[YOUR INSTRUCTIONS]: What is needed is the complete listing, repeated exactly.

[EXTRACTED INFORMATION]:
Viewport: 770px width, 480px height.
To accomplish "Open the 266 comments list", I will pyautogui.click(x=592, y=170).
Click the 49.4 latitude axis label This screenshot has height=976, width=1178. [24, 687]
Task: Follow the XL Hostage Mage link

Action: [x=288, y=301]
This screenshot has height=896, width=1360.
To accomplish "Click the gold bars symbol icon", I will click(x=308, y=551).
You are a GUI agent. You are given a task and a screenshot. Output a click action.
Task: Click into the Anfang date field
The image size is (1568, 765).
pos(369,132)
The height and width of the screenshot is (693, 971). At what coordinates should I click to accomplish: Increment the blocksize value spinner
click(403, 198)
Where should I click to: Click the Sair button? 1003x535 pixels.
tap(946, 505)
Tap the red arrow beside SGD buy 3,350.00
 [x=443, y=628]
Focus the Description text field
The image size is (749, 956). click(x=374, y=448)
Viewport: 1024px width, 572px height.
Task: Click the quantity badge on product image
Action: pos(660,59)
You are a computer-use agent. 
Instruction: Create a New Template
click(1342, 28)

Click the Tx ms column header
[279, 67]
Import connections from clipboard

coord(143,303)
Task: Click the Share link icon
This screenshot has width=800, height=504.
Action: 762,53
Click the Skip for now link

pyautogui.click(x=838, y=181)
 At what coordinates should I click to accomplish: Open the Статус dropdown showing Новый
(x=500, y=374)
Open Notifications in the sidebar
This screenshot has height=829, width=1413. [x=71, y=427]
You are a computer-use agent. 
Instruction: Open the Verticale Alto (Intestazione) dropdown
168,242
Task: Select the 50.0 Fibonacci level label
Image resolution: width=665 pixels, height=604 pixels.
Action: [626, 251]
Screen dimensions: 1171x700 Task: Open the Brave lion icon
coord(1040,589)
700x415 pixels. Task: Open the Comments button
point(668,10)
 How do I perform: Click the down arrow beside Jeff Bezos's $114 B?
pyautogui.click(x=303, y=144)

[EXERCISE RESULT]:
Viewport: 770px width, 480px height.
To accomplish "Open the 266 comments list", I will pyautogui.click(x=592, y=170).
Click the 49.4 latitude axis label This screenshot has height=976, width=1178. [24, 687]
Task: Follow the XL Hostage Mage link

Action: [x=288, y=301]
This screenshot has height=896, width=1360.
To accomplish "Click the gold bars symbol icon", I will click(x=308, y=551).
You are a GUI agent. You are given a task and a screenshot. Output a click action.
Task: Click into the Anfang date field
The image size is (1568, 765).
pos(369,132)
The height and width of the screenshot is (693, 971). At what coordinates should I click to accomplish: Increment the blocksize value spinner
click(403, 198)
Where should I click to: Click the Sair button? 1003x535 pixels.
tap(946, 505)
Tap the red arrow beside SGD buy 3,350.00
 [x=443, y=628]
Focus the Description text field
The image size is (749, 956). click(x=374, y=448)
Viewport: 1024px width, 572px height.
Task: Click the quantity badge on product image
Action: pos(660,59)
You are a computer-use agent. 
Instruction: Create a New Template
click(1342, 28)

Click the Tx ms column header
[279, 67]
Import connections from clipboard

coord(143,303)
Task: Click the Share link icon
This screenshot has width=800, height=504.
Action: 762,53
Click the Skip for now link

pyautogui.click(x=838, y=181)
 At what coordinates should I click to accomplish: Open the Статус dropdown showing Новый
(x=500, y=374)
Open Notifications in the sidebar
This screenshot has height=829, width=1413. [x=71, y=427]
You are a computer-use agent. 
Instruction: Open the Verticale Alto (Intestazione) dropdown
168,242
Task: Select the 50.0 Fibonacci level label
Image resolution: width=665 pixels, height=604 pixels.
Action: [626, 251]
Screen dimensions: 1171x700 Task: Open the Brave lion icon
coord(1040,589)
700x415 pixels. Task: Open the Comments button
point(668,10)
 How do I perform: Click the down arrow beside Jeff Bezos's $114 B?
pyautogui.click(x=303, y=144)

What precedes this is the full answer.